━━━ Input data ━━━

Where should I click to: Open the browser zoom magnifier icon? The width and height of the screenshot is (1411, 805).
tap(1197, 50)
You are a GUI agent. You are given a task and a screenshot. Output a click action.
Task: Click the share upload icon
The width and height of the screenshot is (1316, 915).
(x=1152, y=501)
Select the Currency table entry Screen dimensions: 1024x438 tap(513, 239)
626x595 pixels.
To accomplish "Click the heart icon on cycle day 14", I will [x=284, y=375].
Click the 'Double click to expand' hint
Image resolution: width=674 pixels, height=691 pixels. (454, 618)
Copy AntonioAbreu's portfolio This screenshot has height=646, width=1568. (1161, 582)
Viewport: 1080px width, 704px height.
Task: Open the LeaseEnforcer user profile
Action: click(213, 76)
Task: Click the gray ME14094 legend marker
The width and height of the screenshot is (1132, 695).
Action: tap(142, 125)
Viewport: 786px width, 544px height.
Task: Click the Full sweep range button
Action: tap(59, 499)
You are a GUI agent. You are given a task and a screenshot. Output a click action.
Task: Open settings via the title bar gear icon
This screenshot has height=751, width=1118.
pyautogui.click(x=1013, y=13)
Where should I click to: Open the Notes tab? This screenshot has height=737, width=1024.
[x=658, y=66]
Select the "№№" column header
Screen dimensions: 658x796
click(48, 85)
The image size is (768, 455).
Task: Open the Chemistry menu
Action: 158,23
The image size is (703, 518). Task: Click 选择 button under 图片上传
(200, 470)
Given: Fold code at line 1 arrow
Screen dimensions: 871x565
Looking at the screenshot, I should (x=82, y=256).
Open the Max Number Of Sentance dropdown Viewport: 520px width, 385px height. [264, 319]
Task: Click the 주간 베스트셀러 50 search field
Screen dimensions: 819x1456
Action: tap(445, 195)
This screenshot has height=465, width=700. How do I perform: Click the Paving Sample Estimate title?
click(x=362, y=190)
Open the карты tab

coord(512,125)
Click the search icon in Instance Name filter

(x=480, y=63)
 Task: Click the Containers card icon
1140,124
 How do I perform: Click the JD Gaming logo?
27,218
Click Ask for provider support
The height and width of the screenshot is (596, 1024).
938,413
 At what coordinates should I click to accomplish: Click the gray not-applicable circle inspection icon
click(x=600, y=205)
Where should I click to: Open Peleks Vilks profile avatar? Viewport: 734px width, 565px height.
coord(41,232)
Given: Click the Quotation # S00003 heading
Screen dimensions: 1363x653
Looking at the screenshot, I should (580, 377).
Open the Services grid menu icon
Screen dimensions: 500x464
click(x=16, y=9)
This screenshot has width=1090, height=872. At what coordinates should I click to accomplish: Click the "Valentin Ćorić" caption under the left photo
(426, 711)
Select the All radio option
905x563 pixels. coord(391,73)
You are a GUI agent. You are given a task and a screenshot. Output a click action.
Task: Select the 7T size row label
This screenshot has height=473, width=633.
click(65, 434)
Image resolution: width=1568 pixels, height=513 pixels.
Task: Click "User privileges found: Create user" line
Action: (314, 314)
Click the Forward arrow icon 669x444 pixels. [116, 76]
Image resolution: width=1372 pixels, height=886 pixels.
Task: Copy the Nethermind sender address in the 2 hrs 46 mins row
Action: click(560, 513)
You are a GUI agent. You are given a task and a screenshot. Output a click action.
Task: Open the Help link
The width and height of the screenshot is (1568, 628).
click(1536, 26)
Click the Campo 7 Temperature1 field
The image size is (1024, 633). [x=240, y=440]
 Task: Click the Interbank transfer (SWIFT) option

━━━

Your task:
Every entry above needs to be quoted exactly.

Exercise answer:
Where should I click to: Open the browser zoom magnifier icon? The width and height of the screenshot is (1411, 805).
tap(1197, 50)
You are a GUI agent. You are given a task and a screenshot. Output a click action.
Task: Click the share upload icon
The width and height of the screenshot is (1316, 915).
(x=1152, y=501)
Select the Currency table entry Screen dimensions: 1024x438 tap(513, 239)
626x595 pixels.
To accomplish "Click the heart icon on cycle day 14", I will [x=284, y=375].
Click the 'Double click to expand' hint
Image resolution: width=674 pixels, height=691 pixels. (454, 618)
Copy AntonioAbreu's portfolio This screenshot has height=646, width=1568. (1161, 582)
Viewport: 1080px width, 704px height.
Task: Open the LeaseEnforcer user profile
Action: click(213, 76)
Task: Click the gray ME14094 legend marker
The width and height of the screenshot is (1132, 695).
Action: tap(142, 125)
Viewport: 786px width, 544px height.
Task: Click the Full sweep range button
Action: tap(59, 499)
You are a GUI agent. You are given a task and a screenshot. Output a click action.
Task: Open settings via the title bar gear icon
This screenshot has height=751, width=1118.
pyautogui.click(x=1013, y=13)
Where should I click to: Open the Notes tab? This screenshot has height=737, width=1024.
[x=658, y=66]
Select the "№№" column header
Screen dimensions: 658x796
click(48, 85)
The image size is (768, 455).
Task: Open the Chemistry menu
Action: 158,23
The image size is (703, 518). Task: Click 选择 button under 图片上传
(200, 470)
Given: Fold code at line 1 arrow
Screen dimensions: 871x565
Looking at the screenshot, I should (x=82, y=256).
Open the Max Number Of Sentance dropdown Viewport: 520px width, 385px height. [264, 319]
Task: Click the 주간 베스트셀러 50 search field
Screen dimensions: 819x1456
Action: tap(445, 195)
This screenshot has height=465, width=700. How do I perform: Click the Paving Sample Estimate title?
click(x=362, y=190)
Open the карты tab

coord(512,125)
Click the search icon in Instance Name filter

(x=480, y=63)
 Task: Click the Containers card icon
1140,124
 How do I perform: Click the JD Gaming logo?
27,218
Click Ask for provider support
The height and width of the screenshot is (596, 1024).
938,413
 At what coordinates should I click to accomplish: Click the gray not-applicable circle inspection icon
click(x=600, y=205)
Where should I click to: Open Peleks Vilks profile avatar? Viewport: 734px width, 565px height.
coord(41,232)
Given: Click the Quotation # S00003 heading
Screen dimensions: 1363x653
Looking at the screenshot, I should (580, 377).
Open the Services grid menu icon
Screen dimensions: 500x464
click(x=16, y=9)
This screenshot has width=1090, height=872. At what coordinates should I click to accomplish: Click the "Valentin Ćorić" caption under the left photo
(426, 711)
Select the All radio option
905x563 pixels. coord(391,73)
You are a GUI agent. You are given a task and a screenshot. Output a click action.
Task: Select the 7T size row label
This screenshot has height=473, width=633.
click(65, 434)
Image resolution: width=1568 pixels, height=513 pixels.
Task: Click "User privileges found: Create user" line
Action: (314, 314)
Click the Forward arrow icon 669x444 pixels. [116, 76]
Image resolution: width=1372 pixels, height=886 pixels.
Task: Copy the Nethermind sender address in the 2 hrs 46 mins row
Action: click(560, 513)
You are a GUI agent. You are given a task and a screenshot. Output a click action.
Task: Open the Help link
The width and height of the screenshot is (1568, 628).
click(1536, 26)
Click the Campo 7 Temperature1 field
The image size is (1024, 633). [x=240, y=440]
 Task: Click the Interbank transfer (SWIFT) option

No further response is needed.